The strange thing is that Jess, dopey lovesick girl that she was for Natasha, doesn't rush in and demand the whole package. But, then she'd have to act; action comes with consequences; and possibility, even at the price of a tease, is easier accept when you're about 99% sure that the real answer is NO. And then there's the whole "everybody hates me, nobody loves me, I'm gonna go eat worms" issue that Jess has with her fellow Mayberryans. (Yes, like THAT Mayberry. Roll with it.) The first third of the book is spent setting the stakes; now it's go time.

This summer is the one where the seventeen-year periodical Magicicadas endemic to deciduous forests in the Eastern US are expected. No one who's experienced it will forget the noise these damned things make. They're black and orange, have red eyes, and fly sluggishly.

Most of the time.

Not this year: Jess's pity party is trumped by the weirdness of the new hatching. These are brightly blue or green with red eyes, bodies as much as five inches long (!!), and whose normal sap-feeding habits are having strange, lethal effects on the trees around the crops already blighted by a hotter-than-usual summer. They're also swarming oddly...and attacking people with some regularity. No one appears to be more than injured by the sharp mouth-parts for a while, but the sheer weirdness of cicadas flying voluntarily and swarming humans, ordinarily pretty much invisible to them, makes the rural farming community scared as hell.
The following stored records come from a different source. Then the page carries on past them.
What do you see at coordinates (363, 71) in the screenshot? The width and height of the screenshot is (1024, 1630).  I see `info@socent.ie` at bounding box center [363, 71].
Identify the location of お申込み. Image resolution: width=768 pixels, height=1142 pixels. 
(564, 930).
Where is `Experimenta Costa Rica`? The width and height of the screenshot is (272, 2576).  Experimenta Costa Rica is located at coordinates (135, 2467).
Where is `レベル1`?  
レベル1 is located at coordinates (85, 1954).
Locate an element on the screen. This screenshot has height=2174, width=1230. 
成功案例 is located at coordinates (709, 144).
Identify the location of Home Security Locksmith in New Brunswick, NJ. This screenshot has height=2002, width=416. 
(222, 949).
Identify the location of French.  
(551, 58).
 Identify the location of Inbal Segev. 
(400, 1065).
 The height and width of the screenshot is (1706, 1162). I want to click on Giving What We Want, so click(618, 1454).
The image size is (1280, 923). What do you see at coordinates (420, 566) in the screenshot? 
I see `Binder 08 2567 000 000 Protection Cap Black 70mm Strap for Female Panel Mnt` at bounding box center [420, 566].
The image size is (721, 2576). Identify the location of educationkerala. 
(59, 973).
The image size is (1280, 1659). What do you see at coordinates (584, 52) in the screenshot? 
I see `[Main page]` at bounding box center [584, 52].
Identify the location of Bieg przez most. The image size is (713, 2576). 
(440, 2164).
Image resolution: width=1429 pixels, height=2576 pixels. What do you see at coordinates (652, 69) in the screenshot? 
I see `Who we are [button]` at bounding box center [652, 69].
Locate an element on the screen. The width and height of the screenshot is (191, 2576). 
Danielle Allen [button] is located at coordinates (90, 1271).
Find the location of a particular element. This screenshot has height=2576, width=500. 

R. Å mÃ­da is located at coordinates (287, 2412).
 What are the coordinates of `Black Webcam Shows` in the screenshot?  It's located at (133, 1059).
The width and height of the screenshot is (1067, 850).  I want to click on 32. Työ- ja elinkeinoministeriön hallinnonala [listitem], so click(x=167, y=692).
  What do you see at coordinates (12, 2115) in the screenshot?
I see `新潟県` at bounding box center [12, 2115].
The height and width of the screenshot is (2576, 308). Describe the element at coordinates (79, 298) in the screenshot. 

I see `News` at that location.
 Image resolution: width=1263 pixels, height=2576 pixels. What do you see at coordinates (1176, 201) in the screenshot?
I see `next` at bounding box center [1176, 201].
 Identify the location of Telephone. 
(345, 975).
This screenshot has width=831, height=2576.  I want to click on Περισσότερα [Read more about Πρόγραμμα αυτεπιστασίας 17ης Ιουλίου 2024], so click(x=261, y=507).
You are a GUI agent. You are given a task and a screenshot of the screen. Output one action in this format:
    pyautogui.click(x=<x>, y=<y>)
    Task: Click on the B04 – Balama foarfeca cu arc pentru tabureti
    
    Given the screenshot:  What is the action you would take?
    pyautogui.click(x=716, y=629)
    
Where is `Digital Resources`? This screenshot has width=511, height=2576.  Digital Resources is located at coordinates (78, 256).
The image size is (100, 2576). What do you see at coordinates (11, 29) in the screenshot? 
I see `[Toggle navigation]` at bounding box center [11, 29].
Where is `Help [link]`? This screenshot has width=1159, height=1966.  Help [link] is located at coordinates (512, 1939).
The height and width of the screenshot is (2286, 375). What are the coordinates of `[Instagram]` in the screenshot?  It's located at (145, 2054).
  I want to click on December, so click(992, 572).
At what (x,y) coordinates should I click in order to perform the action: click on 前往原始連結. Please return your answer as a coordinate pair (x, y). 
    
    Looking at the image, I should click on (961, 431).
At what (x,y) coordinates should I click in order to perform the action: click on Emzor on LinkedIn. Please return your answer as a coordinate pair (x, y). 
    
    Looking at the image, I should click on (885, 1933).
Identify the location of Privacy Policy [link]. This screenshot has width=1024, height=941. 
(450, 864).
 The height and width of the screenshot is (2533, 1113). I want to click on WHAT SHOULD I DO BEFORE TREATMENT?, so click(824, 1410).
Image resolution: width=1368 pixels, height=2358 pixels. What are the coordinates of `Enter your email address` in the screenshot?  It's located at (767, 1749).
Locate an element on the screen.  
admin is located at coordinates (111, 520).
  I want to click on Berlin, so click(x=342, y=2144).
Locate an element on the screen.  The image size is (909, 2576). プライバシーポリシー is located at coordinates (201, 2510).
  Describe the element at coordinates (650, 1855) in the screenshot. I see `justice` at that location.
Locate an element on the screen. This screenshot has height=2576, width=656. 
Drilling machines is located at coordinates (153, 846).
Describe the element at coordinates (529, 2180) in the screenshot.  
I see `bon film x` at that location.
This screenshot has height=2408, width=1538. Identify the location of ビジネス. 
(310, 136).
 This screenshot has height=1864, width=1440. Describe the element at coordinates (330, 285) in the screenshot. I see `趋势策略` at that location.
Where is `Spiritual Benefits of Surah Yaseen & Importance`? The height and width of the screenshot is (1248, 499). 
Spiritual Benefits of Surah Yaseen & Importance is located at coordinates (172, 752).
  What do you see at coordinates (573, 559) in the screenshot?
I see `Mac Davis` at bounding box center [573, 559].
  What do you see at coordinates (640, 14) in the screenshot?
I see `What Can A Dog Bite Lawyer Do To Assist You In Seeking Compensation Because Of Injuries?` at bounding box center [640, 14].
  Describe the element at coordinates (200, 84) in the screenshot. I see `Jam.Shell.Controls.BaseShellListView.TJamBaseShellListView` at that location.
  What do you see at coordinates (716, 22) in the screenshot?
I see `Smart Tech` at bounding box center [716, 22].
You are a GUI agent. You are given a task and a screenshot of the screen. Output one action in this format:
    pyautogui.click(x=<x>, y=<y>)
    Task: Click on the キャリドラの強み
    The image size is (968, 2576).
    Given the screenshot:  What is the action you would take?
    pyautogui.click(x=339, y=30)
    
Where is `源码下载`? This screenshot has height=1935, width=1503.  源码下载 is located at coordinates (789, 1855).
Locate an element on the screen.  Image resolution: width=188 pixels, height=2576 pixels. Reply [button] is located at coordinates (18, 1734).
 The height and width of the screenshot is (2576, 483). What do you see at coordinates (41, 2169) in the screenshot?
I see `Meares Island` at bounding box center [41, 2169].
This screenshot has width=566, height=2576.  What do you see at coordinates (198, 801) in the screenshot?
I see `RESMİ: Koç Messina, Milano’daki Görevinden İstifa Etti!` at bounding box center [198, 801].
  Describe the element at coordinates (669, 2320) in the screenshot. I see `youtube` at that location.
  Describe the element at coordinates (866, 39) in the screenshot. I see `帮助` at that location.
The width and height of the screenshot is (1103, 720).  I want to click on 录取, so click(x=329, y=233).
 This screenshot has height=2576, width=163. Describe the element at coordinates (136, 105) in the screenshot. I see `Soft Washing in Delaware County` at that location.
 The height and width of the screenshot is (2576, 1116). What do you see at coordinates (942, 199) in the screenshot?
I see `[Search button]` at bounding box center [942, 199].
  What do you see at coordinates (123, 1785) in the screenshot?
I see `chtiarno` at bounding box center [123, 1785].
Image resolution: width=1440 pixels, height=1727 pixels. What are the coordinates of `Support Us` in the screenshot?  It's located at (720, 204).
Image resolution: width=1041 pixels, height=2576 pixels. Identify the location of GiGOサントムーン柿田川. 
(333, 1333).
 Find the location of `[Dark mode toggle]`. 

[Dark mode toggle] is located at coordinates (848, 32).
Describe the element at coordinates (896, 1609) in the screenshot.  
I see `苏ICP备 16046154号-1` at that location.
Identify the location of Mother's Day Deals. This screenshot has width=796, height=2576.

Jess and Mason, who's rehired her for the duration of this weirdness, are propelled into action; the actions are taken, the problem subsides, and Jess and Natasha are forced into ever-closer proximity. Events, as they do, take their course and, as the cicada problem reaches crisis proportions, all of the public and private abscesses in Mayberry burst in Jess's face.

To every birth its blood.

By the end of the book, I was satisfied that Jess's trajectory was altered; that's what I look for in a satisfying read. Up or down, good or bad, not stasis, or I lose my shit and shout mean things at my Kindle. Like it has magical powers to transmute my unkindness and frustration into pain for the offending creator (or Creator, depending). I can hope.

There are lapses in story logic...Mason's injury prevents him from walking but later he's clomping into a meeting? the deputy who's a meathead is also a good kid but is scared of a confrontation?...but honestly, I won't make a fuss about them because the characters are plenty enough to be going on with. The science part's harder to forget, though; there is nothing made of the parts of the story concerning the cicadas beyond a quick fix that works, A star vanished for that application of handwavium creme. Yes, fine, give me the first-person propulsiveness of Jess's PoV and her obsessions, but have the science folk part of her orbit! Tell me that they're acting scared, or shifty, or something to explain why what happened happened; and how they had canisters of handwavium creme handily tested and everything, though this is a seventeen-year periodical species?! That needs some questions from Jess that the science folk must answer somehow.

I liked Jess, though I wanted to shake her sometimes. I liked the self-knowledge she won her way through a miasma of misery to use to take herself off the hamster-wheel of self-loathing. But I wasn't *completely* satisfied, so here we are at a four-star ending.